Ince & Co – Employment Law
The Equality Bill 2010
The Equality Bill received Royal Assent on 8 April 2010 and became the Equality Act 2010. The majority of its provisions will come into force in October 2010. This is arguably the most important and long-anticipated piece of employment legislation due to come into force this year.
The Act aims to unify and re-state existing discrimination legislation concerning sex, race, disability, sexual orientation, religion or belief and age, adopting a common approach where proper. It introduces some important adjustments particularly in relation to gender pay discrimination and the introduction of new varieties of disability discrimination.
Clearly it is critical that all employers are familiar with their obligations under the Act and it may be required to issue new workplace policies setting out the employer’s anti-discrimination policies.

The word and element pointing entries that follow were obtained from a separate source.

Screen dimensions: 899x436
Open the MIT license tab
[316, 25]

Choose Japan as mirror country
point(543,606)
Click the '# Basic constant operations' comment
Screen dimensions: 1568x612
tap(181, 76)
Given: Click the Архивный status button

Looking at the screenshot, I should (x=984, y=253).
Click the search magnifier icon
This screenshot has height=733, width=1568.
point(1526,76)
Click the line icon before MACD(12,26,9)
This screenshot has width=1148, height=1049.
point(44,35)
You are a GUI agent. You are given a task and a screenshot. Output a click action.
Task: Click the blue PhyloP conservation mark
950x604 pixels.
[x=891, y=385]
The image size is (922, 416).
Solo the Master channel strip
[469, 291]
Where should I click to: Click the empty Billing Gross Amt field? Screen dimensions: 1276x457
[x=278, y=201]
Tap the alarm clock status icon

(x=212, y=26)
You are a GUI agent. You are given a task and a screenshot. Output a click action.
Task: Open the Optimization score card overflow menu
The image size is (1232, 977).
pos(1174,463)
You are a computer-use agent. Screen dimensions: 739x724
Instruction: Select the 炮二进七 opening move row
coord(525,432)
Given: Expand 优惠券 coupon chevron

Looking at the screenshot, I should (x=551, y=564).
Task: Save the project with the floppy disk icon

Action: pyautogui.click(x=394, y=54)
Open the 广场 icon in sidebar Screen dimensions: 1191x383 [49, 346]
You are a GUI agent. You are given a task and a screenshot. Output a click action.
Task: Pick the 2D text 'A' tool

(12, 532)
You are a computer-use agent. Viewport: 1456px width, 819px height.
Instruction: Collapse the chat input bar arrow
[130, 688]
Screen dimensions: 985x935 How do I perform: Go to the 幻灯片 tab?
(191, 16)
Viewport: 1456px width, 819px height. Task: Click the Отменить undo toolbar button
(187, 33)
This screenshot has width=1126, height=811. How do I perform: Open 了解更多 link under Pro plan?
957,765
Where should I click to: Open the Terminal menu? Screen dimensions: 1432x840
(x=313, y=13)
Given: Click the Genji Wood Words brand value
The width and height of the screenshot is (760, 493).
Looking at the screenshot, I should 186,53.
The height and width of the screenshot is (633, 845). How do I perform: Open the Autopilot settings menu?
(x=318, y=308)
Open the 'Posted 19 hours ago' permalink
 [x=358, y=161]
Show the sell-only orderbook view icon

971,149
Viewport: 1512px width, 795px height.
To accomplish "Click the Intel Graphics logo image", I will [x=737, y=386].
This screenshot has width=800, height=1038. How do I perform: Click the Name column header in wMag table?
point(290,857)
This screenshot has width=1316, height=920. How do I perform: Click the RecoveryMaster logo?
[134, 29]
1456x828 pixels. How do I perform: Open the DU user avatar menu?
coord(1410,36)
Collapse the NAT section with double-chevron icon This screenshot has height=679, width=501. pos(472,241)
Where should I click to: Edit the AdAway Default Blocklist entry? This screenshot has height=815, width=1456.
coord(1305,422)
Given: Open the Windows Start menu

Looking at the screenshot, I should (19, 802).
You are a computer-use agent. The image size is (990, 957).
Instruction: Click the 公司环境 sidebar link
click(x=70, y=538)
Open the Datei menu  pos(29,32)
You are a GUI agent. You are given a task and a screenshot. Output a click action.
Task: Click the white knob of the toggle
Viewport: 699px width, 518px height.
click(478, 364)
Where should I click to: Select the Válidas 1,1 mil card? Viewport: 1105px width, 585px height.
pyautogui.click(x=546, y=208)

We will be issuing further bulletins on this during the course of the year.
New “Fit Notes”
Under the Social Security (Medical Evidence) Regulations 2010, with effect from 6 April 2010, the standard sick note will be replaced with a ‘fit note’. This indicates a GP will indicate whether or not an employee is fit for function and suggest actions that an employer can take to facilitate an employee’s return to the workplace. This is developed to tackle the dilemma of employees’ long-term absences from function by producing it less complicated for partially-fit workers to return to work. Suitable adjustments for a partially fit employee could consist of permitting a phased return to the workplace, altered working hours or permitting working from a various location. The Government intends to publish far more detailed guidance for people, employers and healthcare specialists shortly.
Employers need to therefore now be in a position to encourage partially fit workers to get back into the workplace. Nonetheless, there could be increased possible for disputes with employees relating to the scope of adjustments that could be required to accommodate their return and cautious consideration ought to be given to producing these adjustments as reasonable as possible.
Sickness during holiday
Shah v 1st West Yorkshire Limited
In our October 2009 Employment Law Update we reported on the case of Pereda v Madrid Movilidad in which the European Court of Justice (ECJ) held that the Working Time Directive (implemented in Excellent Britain by the Working Time Regulations 1998) requires workers on sick leave in the course of a period of scheduled annual leave to be given the proper to take annual leave at a later date. This has now been deemed and applied by the domestic courts.
The Working Time Regulations 1998 give workers a correct to 5.6 weeks leave per year. At least four weeks of that leave can only be taken in the leave year to which it relates.
In this case, Mr Shah’s holiday year under his contract of employment ran from 1 April to 31 March. Mr Shah booked a 4 week holiday from 22 February to 21 March 2009 (accounting for 12 days of his annual holiday entitlement as he worked a 3 day week). Nonetheless, Mr Shah broke his ankle and was absent from work between 15 January and 18 April 2009. His sickness absence as a result overlapped with his holiday period. In April 2009, Mr Shah asked his employer if he could reclaim his 12 days holiday but was refused on the basis that this holiday related to a previous holiday year and had consequently been lost.
The Tribunal held that national law should follow the ECJ choice in Pereda and permit an employee who falls sick in the course of a period of annual leave to take that annual leave subsequently within the holiday year or, if time does not permit, within the following leave year.
As a result of this choice, employers may possibly wish to contemplate implementing policies and procedures for the reclaiming of holiday time lost due to illness.